Anthropogenic carbon emissions continue to disrupt the carbon cycle leading to unwanted anthropogenic impact on the feedback between carbon cycle and the global inhabitability parameters such as temperature, mean sea level, and ocean acidity. While CO2 emissions from anthropogenic activities have increased to 37 Gton/yr (global energy related CO2 in 2017) [1], natural carbon sinks such as ocean and biosphere are expected to reach their saturation limit which will result in acceleration of climate change [2]. Continuously increasing fossil fuel consumption is the main reason for these unprecedented carbon emissions followed by deforestation. Energy and value-added chemicals are the commodities in demand that links to fossil fuel consumption [3]. Transition away from fossil fuels and toward renewable energy resources such as solar, biomass, wind, and geothermal energies provides mitigation from future carbon emissions. Realization of the future of fully renewable energy infrastructure assumes the time scale for catastrophic climatic activities to be later compared with this infrastructure time. But the climate models could include significant underestimation of the climate change and current atmospheric carbon content and additional carbon emissions that would be released from now until all renewables in the future. This alone could have disastrous effects on the global temperature and inhabitability of our planet. This potential risk calls for carbon capture and active sequestration, and utilization in parallel with efforts on renewable energy to effectively seek carbon negative pathway for the near future. The demand for carbon based energy, value-added chemicals, the need for renewable energy utilization and the necessity for CO2 utilization can all be addressed together via solar-thermochemical conversion of CO2 and H2O into syngas (CO and H2) which can then be utilized for various applications including carbon energy and chemicals production [4,5].

Thermochemical redox looping of metal oxides and mixed metal oxides at high temperature has been the most preferred pathway for CO2 conversion as it requires only two steps and avoids the use of corrosive chemicals present in other thermochemical (CO2/H2O) conversion cycles [6,7]. These metal oxides are referred to as oxygen carriers (OC) and are classified into volatile and non-volatile cycles. The volatile cycles involve oxygen carriers with boiling point lower than operational temperatures such as ZnO/Zn, SnO/Sn while non-volatile cycles include solid oxygen carriers with no phase change during the cycles such as CeO2, Fe3O4, and perovskites [8]. While volatile cycles provide thermodynamic advantage with higher spontaneity, the practicality of handling metal vapors and the need for rapid quenching makes them unattractive. Non-volatile cycles have been the most studied thermochemical redox cycles for CO2 and H2O splitting [8,9].

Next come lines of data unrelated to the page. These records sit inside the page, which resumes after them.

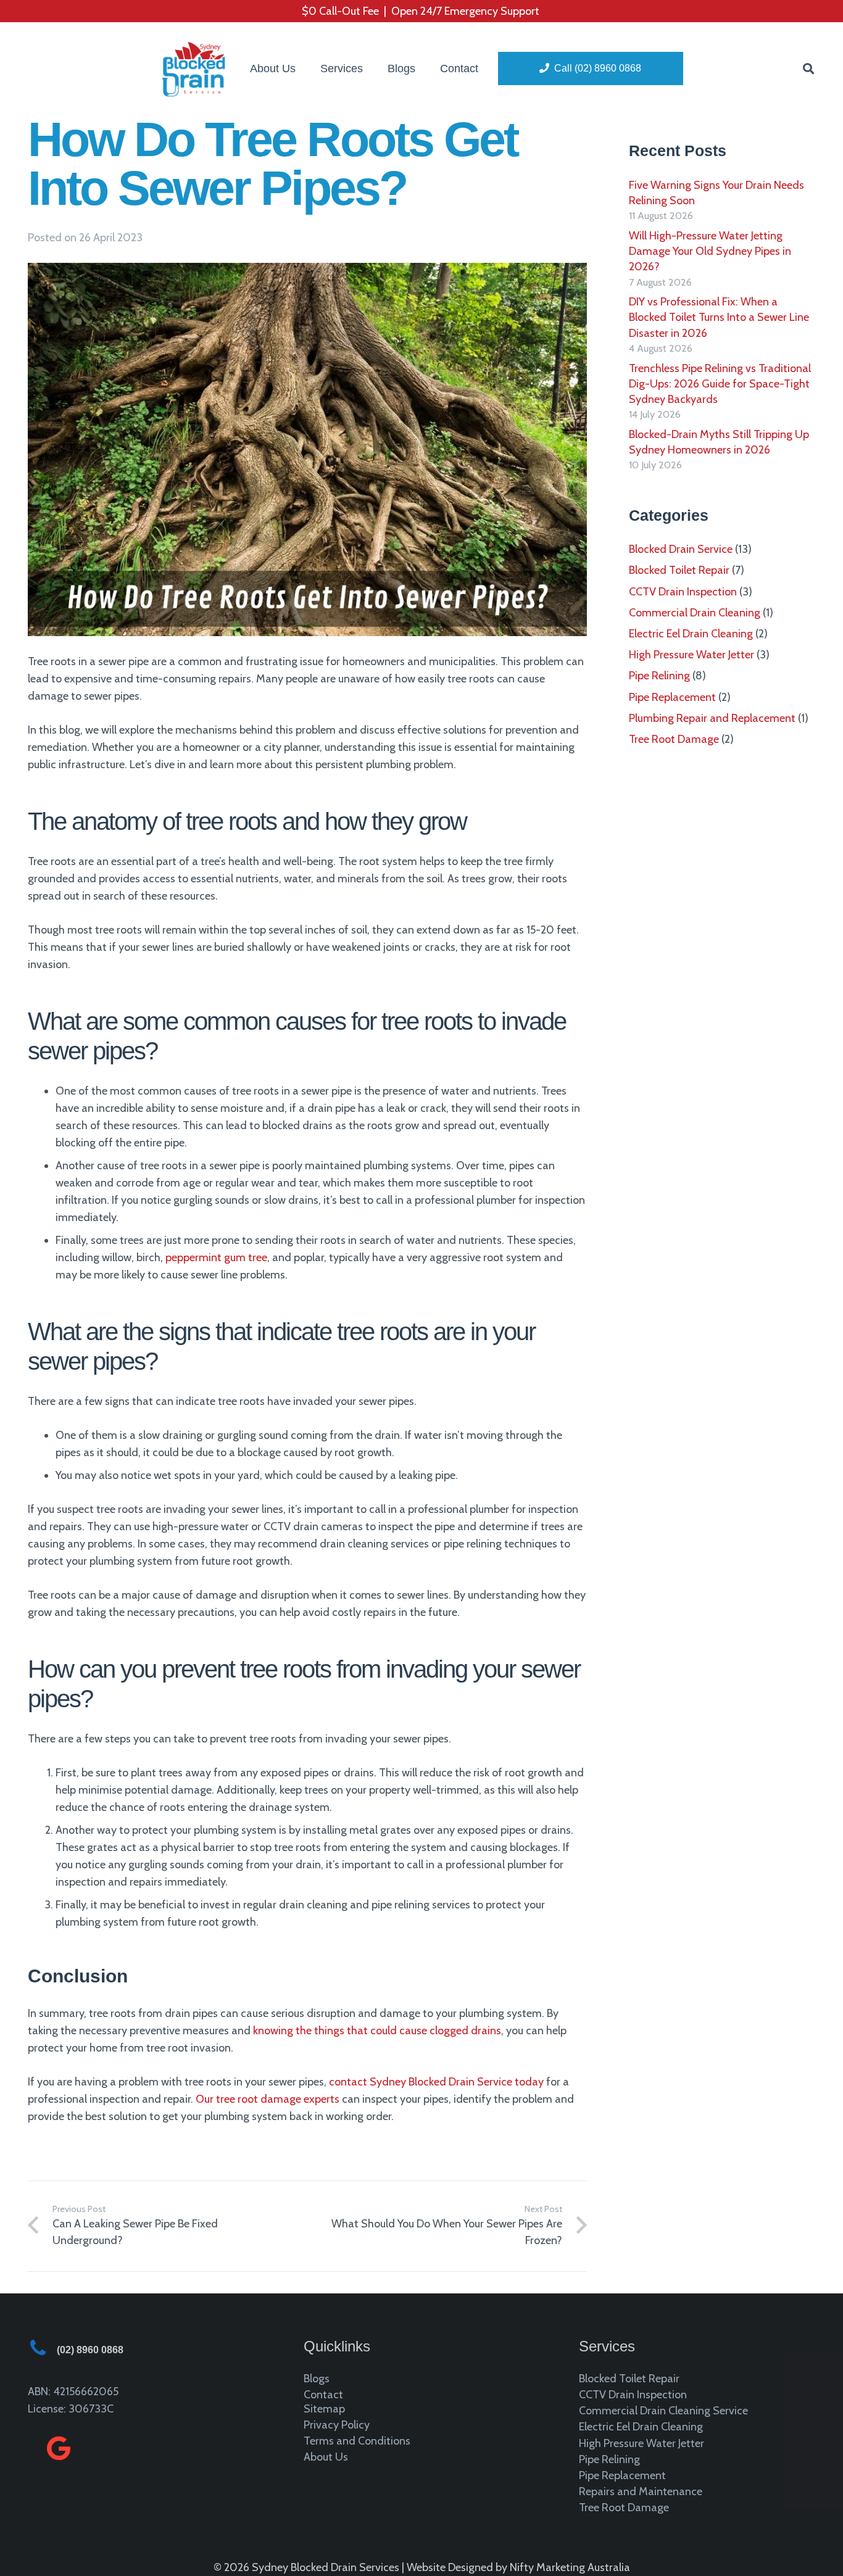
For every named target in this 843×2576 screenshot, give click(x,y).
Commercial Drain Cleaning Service (663, 2410)
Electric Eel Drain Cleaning (691, 633)
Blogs (317, 2378)
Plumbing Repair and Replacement (712, 717)
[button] (372, 68)
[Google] (58, 2448)
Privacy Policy (337, 2425)
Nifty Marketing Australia (570, 2567)
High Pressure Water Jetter (691, 654)
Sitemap (324, 2409)
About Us (326, 2457)
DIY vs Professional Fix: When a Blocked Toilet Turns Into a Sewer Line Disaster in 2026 (719, 317)
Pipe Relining (659, 675)
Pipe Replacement (672, 696)
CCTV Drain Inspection (683, 591)
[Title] (195, 68)
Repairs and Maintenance (640, 2491)
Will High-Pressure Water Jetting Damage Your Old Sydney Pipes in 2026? (710, 251)
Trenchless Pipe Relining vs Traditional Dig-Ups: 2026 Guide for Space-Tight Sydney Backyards (720, 383)
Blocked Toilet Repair (679, 570)
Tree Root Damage (674, 738)
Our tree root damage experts (267, 2099)
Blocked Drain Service (681, 549)
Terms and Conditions (357, 2441)
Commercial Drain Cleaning (694, 612)
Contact (323, 2394)
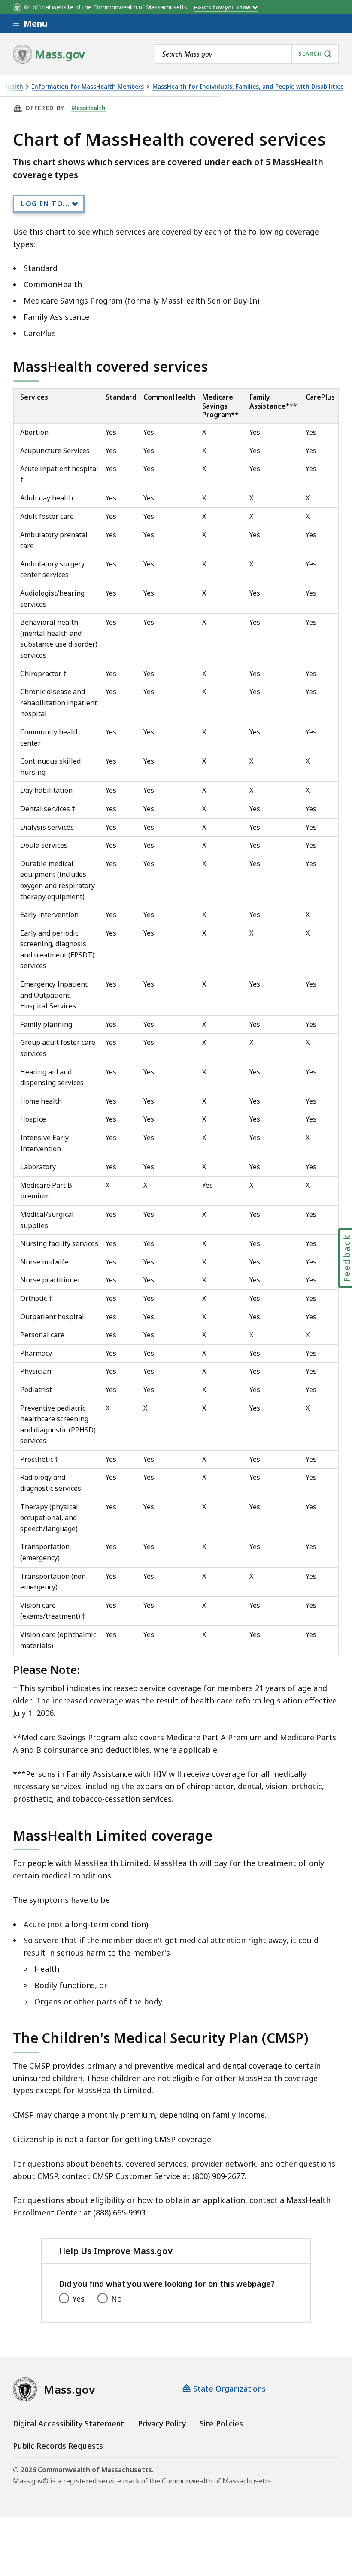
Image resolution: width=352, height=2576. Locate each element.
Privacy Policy (162, 2423)
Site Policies (221, 2423)
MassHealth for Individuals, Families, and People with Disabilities (247, 86)
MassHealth (88, 108)
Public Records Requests (58, 2446)
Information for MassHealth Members (88, 86)
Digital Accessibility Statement (68, 2423)
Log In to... (45, 203)
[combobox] (247, 54)
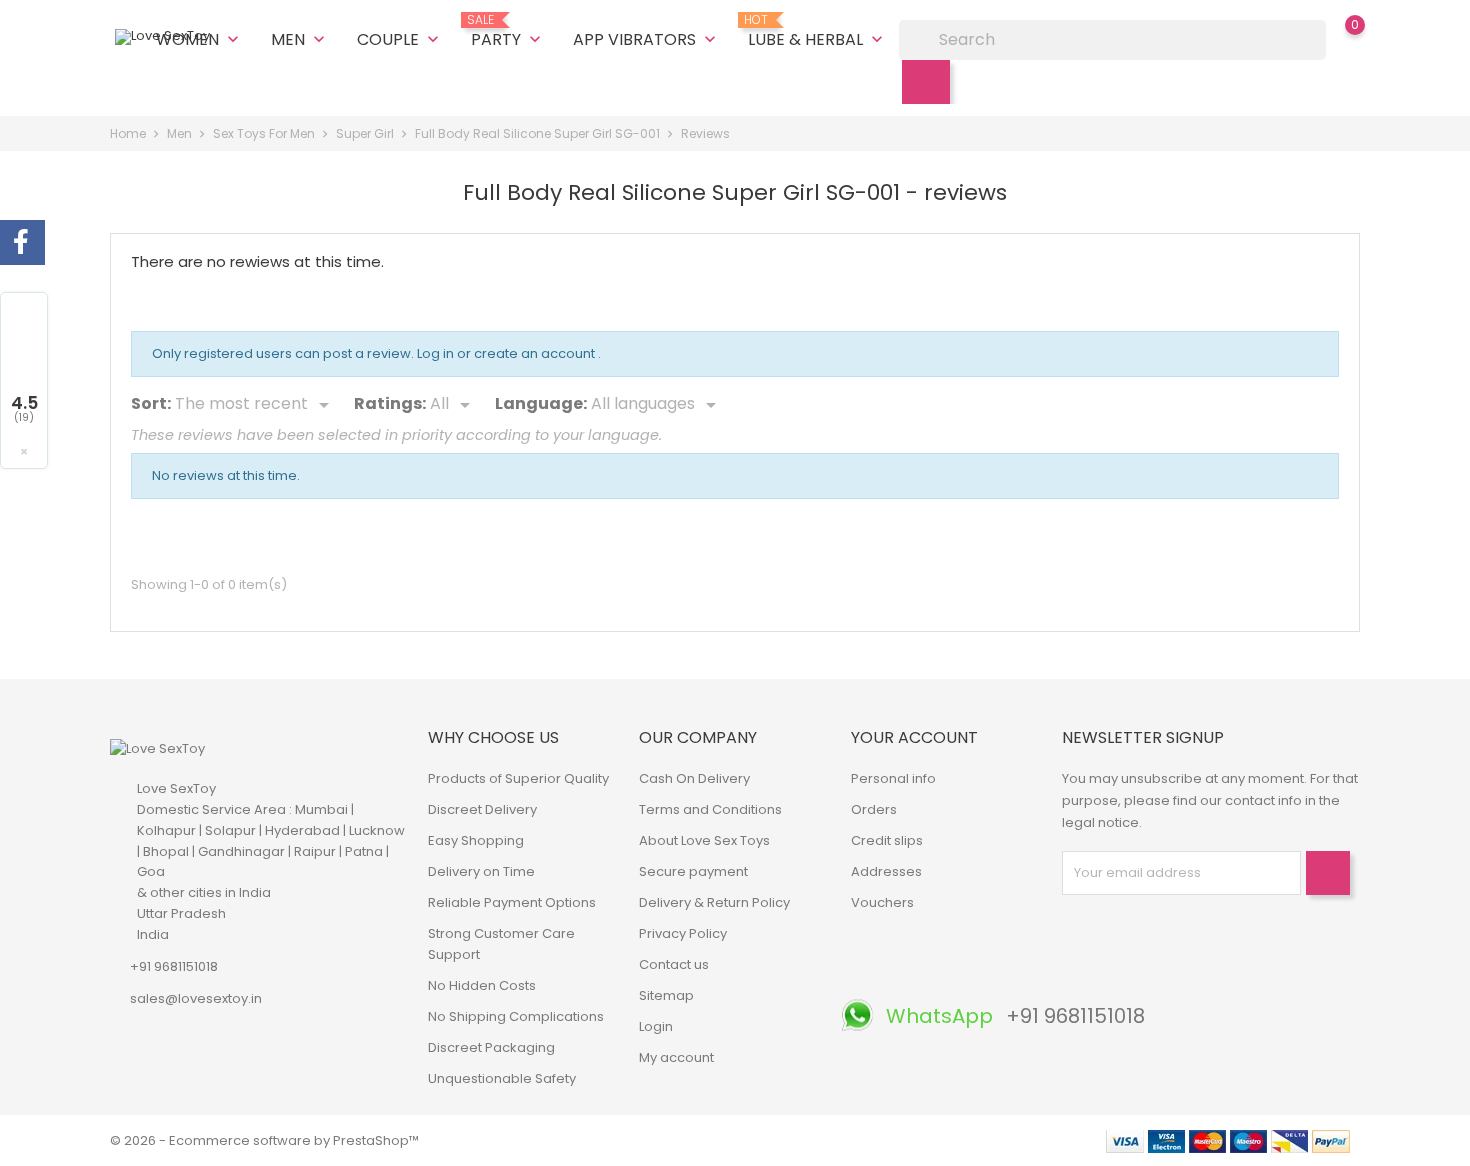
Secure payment (693, 871)
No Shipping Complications (516, 1016)
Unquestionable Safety (502, 1078)
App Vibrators (646, 39)
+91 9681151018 (174, 966)
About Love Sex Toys (704, 840)
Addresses (886, 871)
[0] (1335, 39)
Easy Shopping (476, 840)
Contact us (674, 964)
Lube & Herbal (817, 32)
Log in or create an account (507, 353)
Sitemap (666, 995)
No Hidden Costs (482, 985)
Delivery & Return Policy (714, 902)
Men (300, 39)
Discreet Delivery (482, 809)
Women (199, 39)
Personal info (893, 778)
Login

CeO2 and its doped derivatives have been the most researched class of materials as oxygen carriers due to their significantly fast redox kinetics and high-temperature resiliency, and thus sustained cycle performance. But these materials typically require reduction temperature as high 1800 K along with significant requirement of low partial pressures of O2 for comparable oxygen storage capacity [10]. Iron oxide-based materials were also proposed of which substituted ferrite-based materials were found to provide higher performance in terms of lowered reduction temperature and higher oxygen storage capacity [1116].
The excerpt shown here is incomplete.